#### Passage provided
This initiative will demonstrate that the total of what can be accomplished by UC functioning as an integrated system can far exceed the sum of contributions by the individual campuses.
The University of California is undertaking a multi-million study to collect data that will shape breast cancer care in the future. The ATHENA Breast Health Network project will initially involve 150,000 women throughout California who will be screened for breast cancer and followed for decades through the five UC medical centers. ATHENA is a University of California system-wide project supported by a $5.3 million University of California grant and a $4.8 million grant from the Safeway Foundation.
“ATHENA is a model of multi-institutional collaboration and demonstrates the enormous potential in shared systems,” says John Stobo, UC senior vice president for health sciences and services. “This is a great example of the power of our statewide university network of academic medical centers. This initiative will demonstrate that the total of what can be accomplished by UC functioning as an integrated system can far exceed the sum of contributions by the individual campuses.”
Stobo says ATHENA represents an “unprecedented opportunity” to play a leadership role in driving critical changes in healthcare. He believes UC is uniquely positioned to not only study the appropriateness and effectiveness of treatment, but also apply new scientific evidence to change the delivery of care.
The medical centers involved in the large-scale demonstration project are the University of California, San Francisco as the host campus, University of California, Davis, University of California, Los Angeles, University of California, San Diego, and University of California, Irvine. Also participating in the collaboration are the University of California, Berkeley School of Public Health, the Northern California Cancer Center, Quantum Leap Healthcare Collaborative, the National Cancer Institute’s BIG Health Consortium, and the Center for Medical Technology Policy.
Breast cancer, the most common cancer in women, strikes more than 200,000 women annually and kills more than 40,000 women each year, according to the American Cancer Society. In the United States, more than $20 billion is spent annually screening and treating the disease.
The goal is to improve survival and reduce suffering from breast cancer and accelerate the research process, says ATHENA principal investigator Laura Esserman, director of the UCSF Carol Franc Buck Breast Care Center. “By working together as a community, the University of California medical centers, their affiliates, primary care and specialty physicians and patient advocates will work to change the options for patients today and create a better future for all women at risk for developing breast cancer.”

#### Data extracts
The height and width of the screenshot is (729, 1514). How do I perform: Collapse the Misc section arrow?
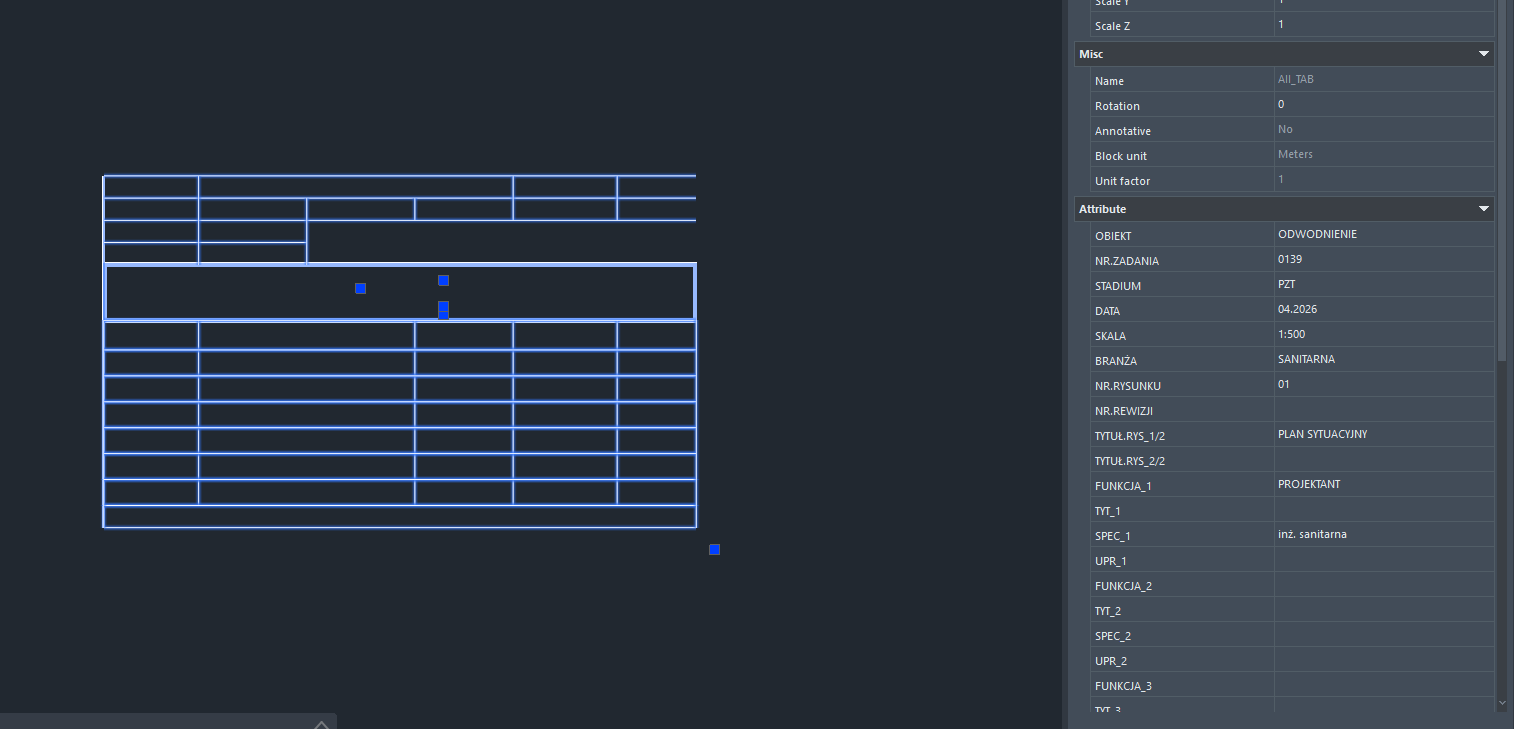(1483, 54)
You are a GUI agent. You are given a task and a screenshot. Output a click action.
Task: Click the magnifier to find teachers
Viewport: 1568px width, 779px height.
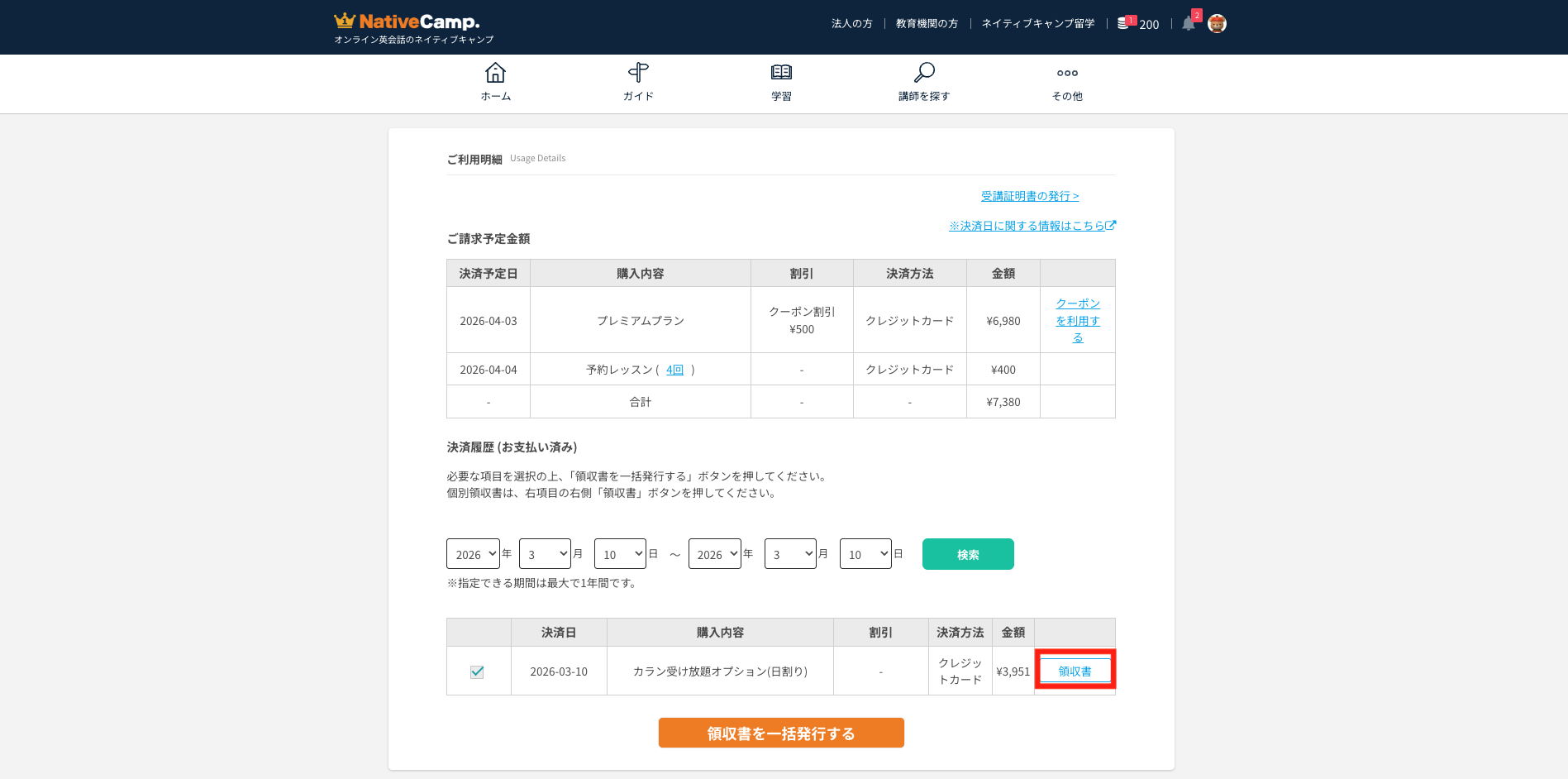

--

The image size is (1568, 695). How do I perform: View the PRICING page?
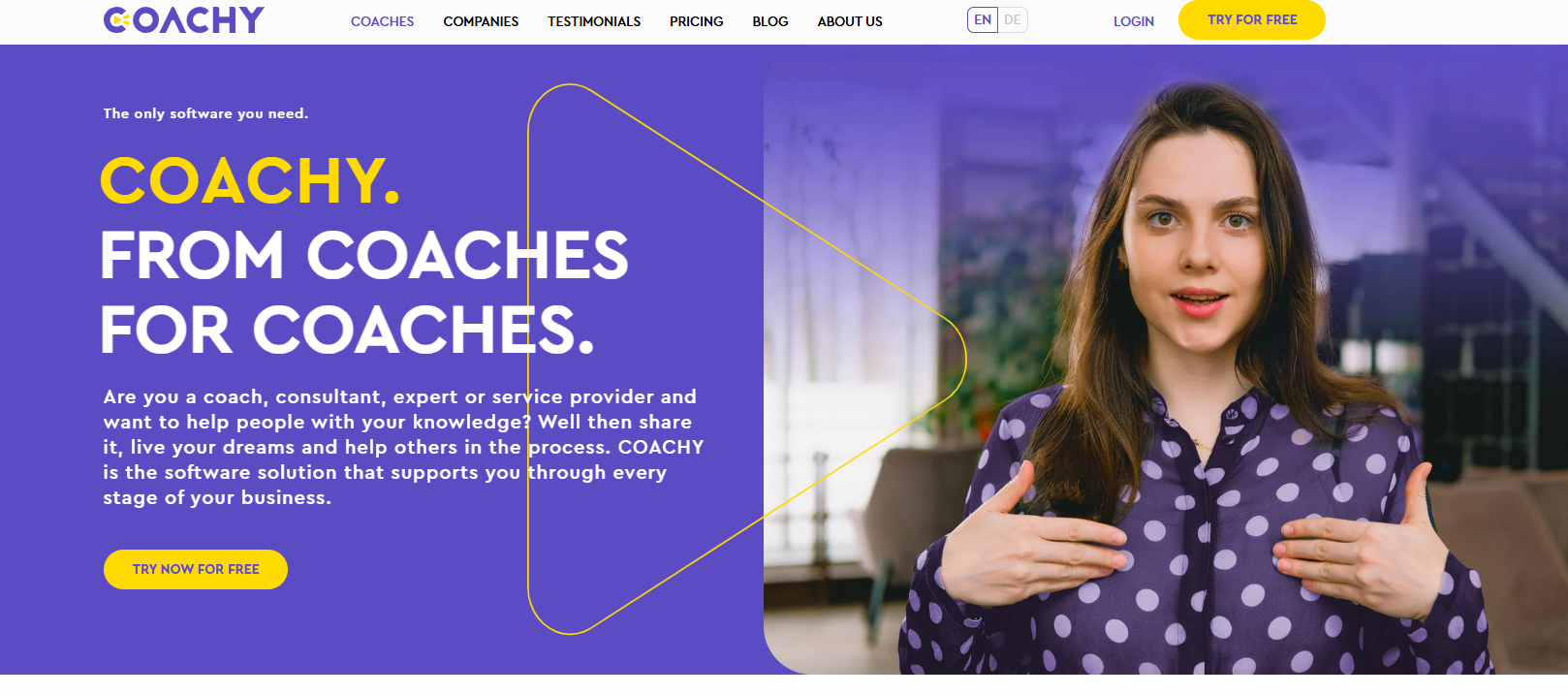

#### Exercise
Answer these questions from the passage on the ATHENA Breast Health Network:
1. How many women will the project initially involve?
2. Which campus is the host campus?
3. According to the American Cancer Society, how many women does breast cancer kill each year?
The records have no connection to the text.

#### Exercise solution
1. 150,000 women
2. The University of California, San Francisco
3. More than 40,000